Nous avons défini, dans nos deux lettres précédentes, la notion d’entreprise cohérente ; il convient maintenant d’approcher le concept dans sa dimension applicative sachant qu’il n’est pas question, dans ces lignes, de remplacer une réalité par une autre mais de repérer ce qui est déjà présent, ce qui en porte déjà les vertus en tentant de mieux connaître, de mieux ajuster, de mieux maîtriser ledit concept pour progresser ; il s’agit donc de conduire un véritable changement qui demande  :

    • de discerner les potentiels existants,
    • de décider d’orienter l’entreprise en conséquence,
    • de développer ces atouts en transformant progressivement l’existant.

Ce sont trois clés du management de l’entreprise où l’on retrouve ici :

    • Le Sens, comme principe de compréhension et de discernement,
    • Le Sens, comme orientation et détermination du bien,
    • Le Sens, comme vecteur de l’action.

Si, pour l’essentiel, diriger c’est donner le Sens, on a là les trois préoccupations majeures de la responsabilité dirigeante et, par délégation, de toute hiérarchie d’encadrement et donc de l’activité managériale. Ce souci de maîtrise du Sens se traduit, bien évidemment, dans des termes économiques, stratégiques, politiques mais aussi sur les plans de la production, de la communication et des relations qui font la vie de l’entreprise.

DONNÉES ENREGISTRÉES:
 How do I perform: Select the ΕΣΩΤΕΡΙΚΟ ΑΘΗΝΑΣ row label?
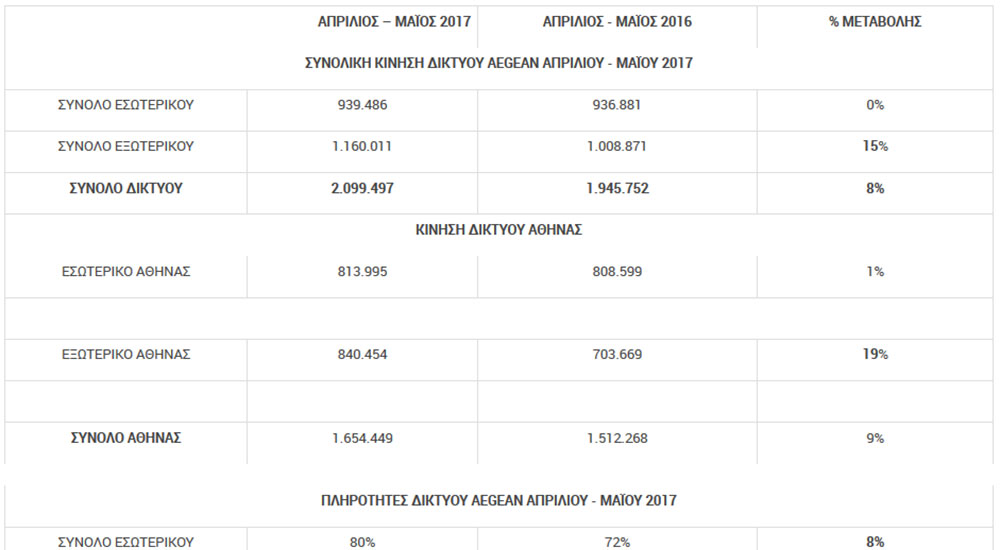[126, 271]
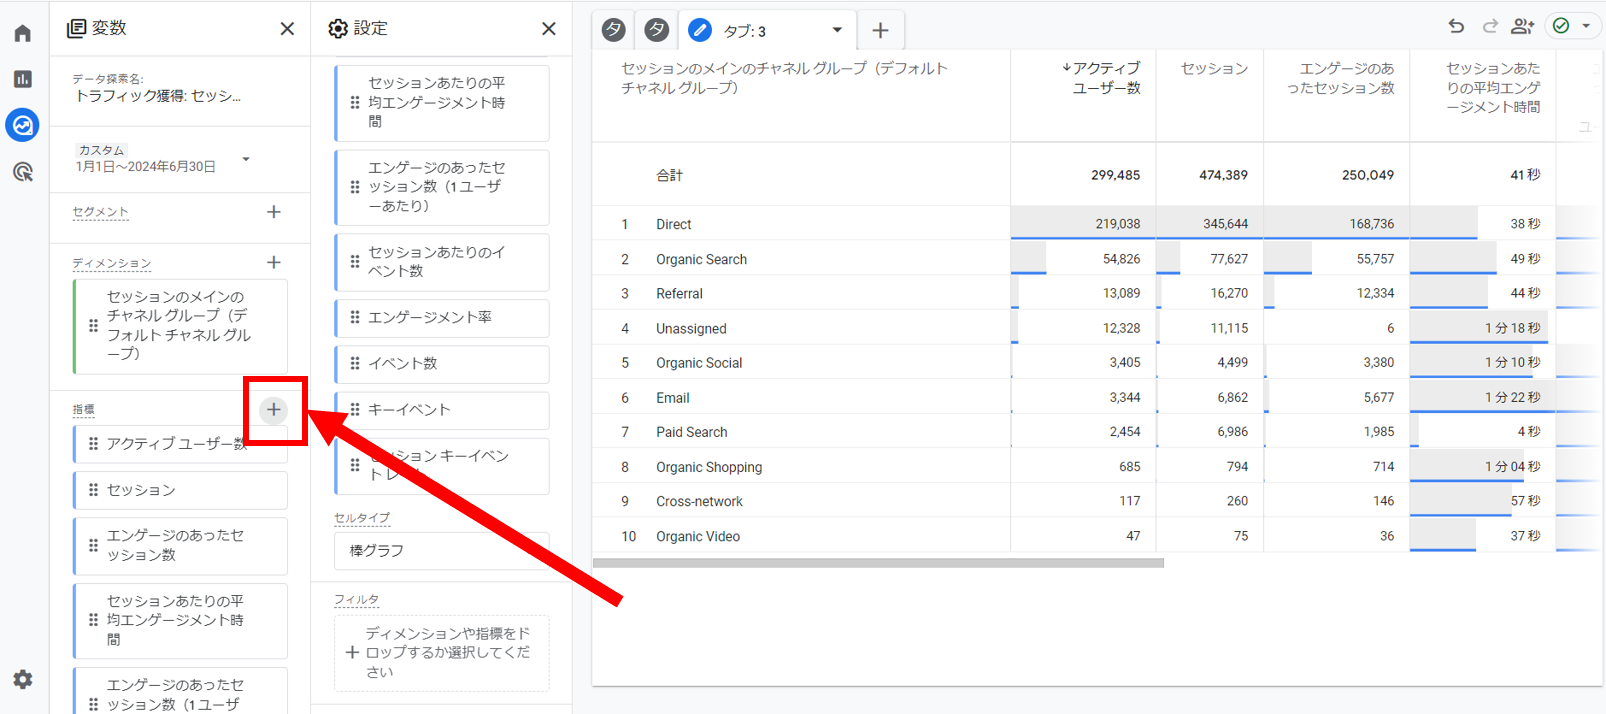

TRAVAIL DEMANDÉ:
**a.** Imprimez à l'identique le passage du texte sur l'entreprise cohérente qui va de « Si, pour l’essentiel, diriger » jusqu'à « vie de l’entreprise. ».
**b.** Poursuivez la rédaction du texte sur l'entreprise cohérente à partir de sa dernière phrase.

RÉPONSES À L'EXERCICE:
**a.**
Si, pour l’essentiel, diriger c’est donner le Sens, on a là les trois préoccupations majeures de la responsabilité dirigeante et, par délégation, de toute hiérarchie d’encadrement et donc de l’activité managériale. Ce souci de maîtrise du Sens se traduit, bien évidemment, dans des termes économiques, stratégiques, politiques mais aussi sur les plans de la production, de la communication et des relations qui font la vie de l’entreprise.

**b.**
Le management à l’âge du Sens suppose l’acquisition d’un nouveau niveau de maîtrise. C’est celui-là même dont les trois volets sont ici définis et que l’on va examiner dans leur généralité et au travers de différentes fonctions ou problèmes de l’entreprise cohérente.

DISCERNER LE SENS : COMPRENDRE

S’il s’agit, dans l’action, de rassembler toutes les ressources dans le même Sens, on comprend qu’il doive être fermement déterminé et que, pour cela, un travail de choix, appuyé sur un discernement préalable, soit judicieux. Il s’agit donc au départ de discerner les différents Sens du possible. Cela relève d’une pratique spécifique mais aussi d’une prise de position, centrée sur le contexte où la recherche du meilleur Sens apparaît comme pertinente.

Le discernement des Sens profonds, au-delà des apparences, relève d’une « intelligence symbolique », peu développée dans notre culture où le souci de la maîtrise des représentations, grâce à la raison, a prédominé.

C’est pour cela que le recours à l’intuition est, malgré tout et plus particulièrement son côté subjectif, une première approche. Cependant, avec la théorie des Cohérences Humaines, il a été possible d’éclairer les processus de discernement, d’élaborer des outils et des techniques qui peuvent y aider jusqu’à l’établissement de « cartes de cohérences » qui permettent, comme une rose des vents, de représenter les différents Sens d’une situation ou d’une problématique.

S’il n’est pas possible de dépasser ici cette indication de l’existence de moyens appropriés, nous pouvons explorer quel Sens il peut être utile de discerner pour le management de l’entreprise cohérente.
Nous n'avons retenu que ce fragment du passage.